Der Brunnen auf dem Schmalzmarkt stammt aus den 1930er Jahren. Nach dem Krieg wurde er „entnazifiziert“.
S-Ost - Der Platz wirkt so, als sei er schon immer da gewesen, hier am südlichen Ende des alten Straßendorfes Gablenberg. Der Flecken ist über die Jahre die Hänge hoch gewachsen und hat die Fläche so recht in seine Mitte genommen. Auf ihm spielen lautstark die jungen Besucher von Karamba Basta. Mittwochs halten hier Markthändler ihre frischen Köstlichkeiten feil. Von den Tischen eines italienischen Restaurants nebenan duftet es nach Pizza und Pasta. Die Busse der Linien 42 und 45 halten am Platzrand, an der Gablenberger Hauptstraße. Sie wird lästigerweise täglich von einer fünfstelligen Zahl an Autofahrern benutzt, viele von ihnen Pendler zwischen dem Neckartal und den Fildern. Ein winziger Wasserlauf in einer Rinne umfließt westlich die durch fünf Platanen angenehm beschattete Fläche und erinnert an den Klingenbach, hier einst auch Gablenberger Bach genannt, der das Wasser der oberhalb gelegenen Quellen sammelte und nach Gaisburg führte.
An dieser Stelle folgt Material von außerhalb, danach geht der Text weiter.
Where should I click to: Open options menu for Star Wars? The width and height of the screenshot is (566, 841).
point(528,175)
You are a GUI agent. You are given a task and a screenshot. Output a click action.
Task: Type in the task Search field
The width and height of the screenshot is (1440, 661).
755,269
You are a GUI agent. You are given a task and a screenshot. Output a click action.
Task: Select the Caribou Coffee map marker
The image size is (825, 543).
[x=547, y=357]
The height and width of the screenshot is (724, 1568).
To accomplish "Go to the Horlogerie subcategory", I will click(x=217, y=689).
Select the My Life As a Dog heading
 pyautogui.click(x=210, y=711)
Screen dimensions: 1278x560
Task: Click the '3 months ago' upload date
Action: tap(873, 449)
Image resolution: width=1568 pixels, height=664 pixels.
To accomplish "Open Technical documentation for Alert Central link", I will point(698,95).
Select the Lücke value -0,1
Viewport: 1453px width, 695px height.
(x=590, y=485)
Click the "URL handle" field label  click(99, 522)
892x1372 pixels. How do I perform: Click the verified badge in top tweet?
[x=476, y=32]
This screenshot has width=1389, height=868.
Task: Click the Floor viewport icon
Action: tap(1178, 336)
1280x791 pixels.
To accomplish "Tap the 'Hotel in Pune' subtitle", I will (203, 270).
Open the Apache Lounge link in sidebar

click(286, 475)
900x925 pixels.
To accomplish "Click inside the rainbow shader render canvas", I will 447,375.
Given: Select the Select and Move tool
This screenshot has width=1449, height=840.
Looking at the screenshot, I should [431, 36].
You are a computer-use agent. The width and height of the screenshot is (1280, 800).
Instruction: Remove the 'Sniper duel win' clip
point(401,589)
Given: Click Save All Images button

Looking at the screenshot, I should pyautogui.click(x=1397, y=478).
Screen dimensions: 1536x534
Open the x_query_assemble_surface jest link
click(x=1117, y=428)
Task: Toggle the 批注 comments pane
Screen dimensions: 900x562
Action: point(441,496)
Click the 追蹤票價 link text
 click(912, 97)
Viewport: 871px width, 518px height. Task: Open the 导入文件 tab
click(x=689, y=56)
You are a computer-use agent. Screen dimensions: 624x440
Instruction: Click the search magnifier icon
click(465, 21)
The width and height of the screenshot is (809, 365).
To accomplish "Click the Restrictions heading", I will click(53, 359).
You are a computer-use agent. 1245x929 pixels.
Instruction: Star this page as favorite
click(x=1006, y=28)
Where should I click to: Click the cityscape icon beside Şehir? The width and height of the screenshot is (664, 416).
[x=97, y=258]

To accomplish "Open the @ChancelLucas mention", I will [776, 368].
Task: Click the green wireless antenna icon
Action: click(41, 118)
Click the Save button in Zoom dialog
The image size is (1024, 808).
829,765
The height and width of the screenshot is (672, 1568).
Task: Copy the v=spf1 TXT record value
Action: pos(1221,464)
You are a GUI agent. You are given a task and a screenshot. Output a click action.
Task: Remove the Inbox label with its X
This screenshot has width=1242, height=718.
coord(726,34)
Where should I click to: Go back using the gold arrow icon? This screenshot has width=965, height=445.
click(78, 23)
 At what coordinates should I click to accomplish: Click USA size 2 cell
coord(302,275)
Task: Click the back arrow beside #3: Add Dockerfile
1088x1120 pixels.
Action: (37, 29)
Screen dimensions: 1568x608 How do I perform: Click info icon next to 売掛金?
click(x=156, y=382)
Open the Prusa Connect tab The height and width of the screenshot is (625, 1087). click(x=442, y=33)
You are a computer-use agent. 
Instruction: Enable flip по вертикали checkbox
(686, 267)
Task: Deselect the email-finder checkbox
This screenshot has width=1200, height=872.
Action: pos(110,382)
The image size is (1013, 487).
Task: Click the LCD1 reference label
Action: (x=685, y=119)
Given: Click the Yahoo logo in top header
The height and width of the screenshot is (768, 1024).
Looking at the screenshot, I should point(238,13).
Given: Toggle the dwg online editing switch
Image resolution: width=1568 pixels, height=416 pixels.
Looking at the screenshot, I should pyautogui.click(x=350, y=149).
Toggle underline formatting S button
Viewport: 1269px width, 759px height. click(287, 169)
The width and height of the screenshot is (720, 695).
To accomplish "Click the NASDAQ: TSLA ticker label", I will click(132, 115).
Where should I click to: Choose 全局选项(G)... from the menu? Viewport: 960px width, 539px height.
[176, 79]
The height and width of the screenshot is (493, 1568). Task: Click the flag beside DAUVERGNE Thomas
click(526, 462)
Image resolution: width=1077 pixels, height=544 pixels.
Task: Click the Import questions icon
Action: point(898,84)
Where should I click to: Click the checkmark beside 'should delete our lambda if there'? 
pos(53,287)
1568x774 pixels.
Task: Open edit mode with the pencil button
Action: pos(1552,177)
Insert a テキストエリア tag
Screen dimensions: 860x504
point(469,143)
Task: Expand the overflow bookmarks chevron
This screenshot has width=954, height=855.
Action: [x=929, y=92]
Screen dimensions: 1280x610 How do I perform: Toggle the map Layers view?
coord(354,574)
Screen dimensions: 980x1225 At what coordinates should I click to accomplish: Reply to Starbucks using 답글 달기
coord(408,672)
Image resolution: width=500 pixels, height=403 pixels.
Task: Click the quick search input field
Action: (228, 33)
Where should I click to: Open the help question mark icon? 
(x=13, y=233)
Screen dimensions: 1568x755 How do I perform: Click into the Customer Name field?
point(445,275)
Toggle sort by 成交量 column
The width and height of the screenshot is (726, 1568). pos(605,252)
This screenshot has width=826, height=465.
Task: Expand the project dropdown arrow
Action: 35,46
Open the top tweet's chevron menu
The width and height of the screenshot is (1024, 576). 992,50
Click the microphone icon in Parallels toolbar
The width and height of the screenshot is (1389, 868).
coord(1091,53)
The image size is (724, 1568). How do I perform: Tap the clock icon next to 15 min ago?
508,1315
Vom Schulhaus bis zum Irish Pub
Markante Gebäude umstehen den Platz, vom alten Schulhaus, das heute die Heimat des Museumsvereins Muse-O ist, über den Irish Pub Alte Schule bis zu zwei Weingärtnerhäusern aus dem 17. Jahrhundert. Den Abschluss nach Osten bildet ein Riegel mit dem seltsamen Namen Volkshaus. Den südlichen Platzrand markiert ein Brunnen aus Sandstein. Seltsamerweise fließt sein Wasser nicht aus der alten Brunnensäule, sondern aus einem erkennbar modernen Zulauf an der gegenüberliegenden Seite. Der Wasserspender hat eine fast 80-jährige Geschichte, die eng mit der deutschen Geschichte verwoben ist.
Die sogenannte Machtergreifung der Nazis im Jahre 1933 spülte in Gablenberg den NSDAP-Ortsgruppenleiter Eugen Mäckle nach oben, Beamter im Stadtplanungsamt mit dem Rang eines SA-Obersturmführers. Ihm wird eine Vorliebe für funkelnd dekorierte Uniformen und große Auftritte nachgesagt. Diesen Mann muss es geärgert haben, dass das enge Gablenberg keinen würdigen Aufmarschplatz vorweisen konnte. Er setzte bei der Stadtverwaltung durch, dass im oberen Dorf einige alte Häuser und auch ein Brunnen abgerissen wurden. An ihrer Stelle ließ er 1935 den Platz anlegen und das Volkshaus errichten – als „Haus der Volkstreue“, in dem zahlreiche Nazidienststellen Platz fanden; sein Name sollte für die Treue stehen, mit der die Gablenberger zum „Führer“ standen.
Aus der Fahne wird ein Ball
Die Braunen ließen auch einen neuen Brunnen aufstellen, welcher der Hitler-Jugend gewidmet war, kurz HJ-Brunnen genannt. Gestaltet hat ihn der namhafte Bildhauer Julius Frick (1884-1964). Die vier Seiten zeigten Kinder der Hitler-Jugend und des „Bundes deutscher Mädel“ (BdM). Die Festschrift zur „Weihe“ beschreibt eine Seite in der NS-typischen Schwülstigkeit so: „Mit starken Beinen auf der deutschen Erde stehend, festen Blicks in die Zukunft schauend, gläubig, furchtlos und stolz steht der Hitlerjunge auf der vierten Seite des Brunnenpfeilers. Er trägt die Fahne des Führers; des Mannes, der uns unser Volk, die ewige Quelle unseres Seins rein und stark wiedergab.“ Nach dem Krieg wollte man zumindest die Fahne los sein – und meißelte sie zu einem Ball um.
In den 1980er-Jahren wurde der Platz umgestaltet, der Brunnen abgebaut und eingelagert. Während der Handels- und Gewerbeverein nach Abschluss der Arbeiten eine Wiederaufstellung anstrebte, schlug eine Initiative aus dem Umfeld der gewerkschaftlichen Kulturgruppe „Werk“ einen neu zu schaffenden Friedensbrunnen vor. Nach buchstäblich jahrelangem, teils erbittertem Streit fand der Bezirksbeirat den Kompromiss, dass zwar der Brunnen auf dem nun Schmalzmarkt genannten Platz erneut errichtet werden könnte, dass der alte Quell aber versiegen sollte. Das Wasser kam von nun an aus einem neuen Zulauf, ein Täfelchen an der Rückseite der Brunnensäule erinnert an die Geschichte.